I realize this will reek of white-collar privilege, but hell is manually downloading dozens of .csv files. I'd rather be gnawed on by Satan in the 9th circle of hell than click through dozens and dozens of pages to download reports.
But I digress. What we actually want – what can actually help us answer a question that informs what we do for little Tom B and students like him – is data structured like this:
Or something similar. This format allows us to easily count the number of absences before or after any arbitrary date, for any student. The downside of this structure is it requires the end-user to do a little bit of number-crunching on their end. If you’re working in Excel, probably a VLOOKUP to join in the intervention dates, plus some filtering and pivot-tabling. Nothing crazy, but also not nothing.

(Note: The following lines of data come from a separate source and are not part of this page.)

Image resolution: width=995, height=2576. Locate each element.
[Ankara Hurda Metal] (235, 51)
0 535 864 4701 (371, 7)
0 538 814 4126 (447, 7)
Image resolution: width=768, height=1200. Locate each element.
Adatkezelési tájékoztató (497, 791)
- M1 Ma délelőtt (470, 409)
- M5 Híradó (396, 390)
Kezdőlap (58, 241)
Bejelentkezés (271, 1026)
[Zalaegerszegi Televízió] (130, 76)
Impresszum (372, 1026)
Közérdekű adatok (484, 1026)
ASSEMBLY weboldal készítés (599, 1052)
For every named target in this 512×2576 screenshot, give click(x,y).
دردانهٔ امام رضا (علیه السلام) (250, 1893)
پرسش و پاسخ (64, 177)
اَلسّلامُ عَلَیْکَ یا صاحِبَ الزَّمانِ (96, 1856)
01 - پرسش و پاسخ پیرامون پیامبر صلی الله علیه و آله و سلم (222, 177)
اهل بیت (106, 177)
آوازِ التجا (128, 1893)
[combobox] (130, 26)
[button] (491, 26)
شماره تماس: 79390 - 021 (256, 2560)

The upside is that it’s, you know, useful.
What’s more is that this second structure is probably what the data actually looks like in your student information system (SIS) database – it gets turned into the first table in a report. What that means is that it’s remarkably easy to make the second report.
I imagine end-users don’t think much about what the structure of the database tables looks like…because that’s not their job. But the unfortunate side-effect of this is a naive adherence to the reports that already exist, or to slight tweaks on the reports that already exist, and then trying to squeeze these stones until they yield water.